Pleased to have just had a 12,100 word story, Scrap, accepted for an anthology from Grey Matter Press in the States, Dark Visions. This should be published sometime later this year.

This is a taster from the opening pages:
 It was a month since Gary and his older brother moved into their new house in Edgebottom and he hated it. Although the council estate was similar to the one they’d been brought up on in Blackburn, that was where all their friends lived and they couldn’t get on with the lads here, who seemed to be a close knit bunch of inbred country bumpkins. Edgebottom was miles from anywhere, stuck out in a valley in the middle of the moors like a big grey canker. Gary liked the word canker. Then again, he had a fondness for words that puzzled others, especially Eddie, who might be a year older but was so slow he’d been kept back a year in school and was in the same class as Gary. That always struck him as hilarious. Some people thought they had to be twins because they were in the same year, till he explained that, no, he wasn’t the runt of the litter (Eddie was two inches taller than him) it was because Eddie was thick.

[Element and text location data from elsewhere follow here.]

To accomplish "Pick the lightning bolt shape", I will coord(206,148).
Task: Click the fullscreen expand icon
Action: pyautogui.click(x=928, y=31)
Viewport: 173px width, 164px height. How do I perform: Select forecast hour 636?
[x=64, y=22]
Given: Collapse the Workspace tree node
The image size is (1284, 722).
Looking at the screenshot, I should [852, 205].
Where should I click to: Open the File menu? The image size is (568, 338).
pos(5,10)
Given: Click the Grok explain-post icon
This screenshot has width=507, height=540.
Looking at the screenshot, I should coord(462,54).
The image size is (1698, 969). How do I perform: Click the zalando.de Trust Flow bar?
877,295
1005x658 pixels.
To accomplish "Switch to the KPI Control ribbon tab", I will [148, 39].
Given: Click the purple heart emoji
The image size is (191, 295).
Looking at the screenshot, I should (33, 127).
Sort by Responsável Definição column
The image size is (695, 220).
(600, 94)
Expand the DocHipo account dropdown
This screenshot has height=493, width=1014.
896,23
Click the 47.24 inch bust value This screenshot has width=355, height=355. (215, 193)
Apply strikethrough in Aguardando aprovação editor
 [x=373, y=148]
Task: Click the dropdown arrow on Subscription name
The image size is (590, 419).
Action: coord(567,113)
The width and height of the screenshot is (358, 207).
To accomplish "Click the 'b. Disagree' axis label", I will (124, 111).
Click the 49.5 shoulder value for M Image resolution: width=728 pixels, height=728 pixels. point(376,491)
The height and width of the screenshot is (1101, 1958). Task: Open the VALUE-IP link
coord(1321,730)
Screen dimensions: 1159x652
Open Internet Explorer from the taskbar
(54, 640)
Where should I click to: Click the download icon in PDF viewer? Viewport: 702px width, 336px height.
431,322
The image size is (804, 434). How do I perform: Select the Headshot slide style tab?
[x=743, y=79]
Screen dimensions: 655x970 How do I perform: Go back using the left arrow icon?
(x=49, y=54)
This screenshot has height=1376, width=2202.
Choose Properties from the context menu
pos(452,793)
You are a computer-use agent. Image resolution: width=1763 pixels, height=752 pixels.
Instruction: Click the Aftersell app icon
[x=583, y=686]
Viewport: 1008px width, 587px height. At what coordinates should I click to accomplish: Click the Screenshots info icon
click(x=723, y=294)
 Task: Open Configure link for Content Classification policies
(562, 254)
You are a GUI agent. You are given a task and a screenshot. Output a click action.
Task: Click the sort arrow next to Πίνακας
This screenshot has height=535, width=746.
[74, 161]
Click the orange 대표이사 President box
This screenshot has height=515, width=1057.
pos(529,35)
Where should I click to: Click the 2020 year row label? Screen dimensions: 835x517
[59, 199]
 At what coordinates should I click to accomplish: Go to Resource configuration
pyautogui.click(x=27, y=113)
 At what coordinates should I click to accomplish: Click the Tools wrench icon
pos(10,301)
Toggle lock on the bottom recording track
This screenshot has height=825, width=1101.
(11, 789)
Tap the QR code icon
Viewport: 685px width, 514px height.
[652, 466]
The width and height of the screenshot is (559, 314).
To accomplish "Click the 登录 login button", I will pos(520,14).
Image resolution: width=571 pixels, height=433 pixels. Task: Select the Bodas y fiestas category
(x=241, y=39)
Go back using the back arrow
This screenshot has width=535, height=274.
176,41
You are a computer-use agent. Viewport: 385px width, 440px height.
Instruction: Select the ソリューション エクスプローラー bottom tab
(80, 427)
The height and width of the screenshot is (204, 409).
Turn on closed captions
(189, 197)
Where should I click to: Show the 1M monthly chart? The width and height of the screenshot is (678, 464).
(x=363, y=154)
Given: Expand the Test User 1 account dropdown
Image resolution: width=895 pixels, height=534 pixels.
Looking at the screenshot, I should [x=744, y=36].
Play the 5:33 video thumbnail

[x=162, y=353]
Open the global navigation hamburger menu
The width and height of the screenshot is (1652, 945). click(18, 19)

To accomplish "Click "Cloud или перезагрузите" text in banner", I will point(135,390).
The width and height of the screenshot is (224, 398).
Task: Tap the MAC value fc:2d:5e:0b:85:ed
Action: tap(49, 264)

Not that he ever let Eddie hear him say that. Thick or not, Gary loved him in a way only brothers brought up by arsehole parents could, even though one of those arseholes was dead. A mean little man, their father had always either been drunk or on drugs, and never worked. It was a bright day when he’d overdosed, which was how they came to leave their council house in Blackburn and ended up in Edgebottom, where their mum grew up. Their old home might not have been heaven on earth but this place was shit as far as Gary and Eddie were concerned, especially when their mum shacked up with another loser. Ten years younger than their mother, Pete didn’t look it, with bad skin and bags beneath his eyes. So far he hadn’t hit the boys but they had had more than a few warnings, and Gary was wary. It wouldn’t be long before something happened, though time was on their side. Eddie would be fifteen at the end of the month, and they were getting big enough to stand up for themselves, especially if they looked out for each other. 
Gary gazed across their garden with its tufts of dead dandelions, nettles and scraps of garbage, most of it rusting, that Pete had dumped in it, like the engine of a crashed motorbike that was seeping oil or the fridge whose insides stank and were full of mould. It was impossible for Gary to imagine anyone ever putting food in there. In the distance he could see the grey rooftops of Grudge End, a derelict area of terraced streets that rose up the same steep slope as the estate. Some of Grudge End’s terraced streets had been demolished, which was where the estate had been built. The rest loomed like a drab ghost town, about which he had heard enough tales from the boys at school to give him the creeps. It had a bad reputation, even though no one lived there anymore. From what he’d heard at school no one had lived there since long before any of his classmates were born. It was supposed to have been demolished by the council years ago but for some reason no one seemed able to explain they hadn’t. One word was that the council couldn’t find anyone who was interested in developing it, so the houses stayed, decaying in their own good time, but that seemed unlikely to Gary.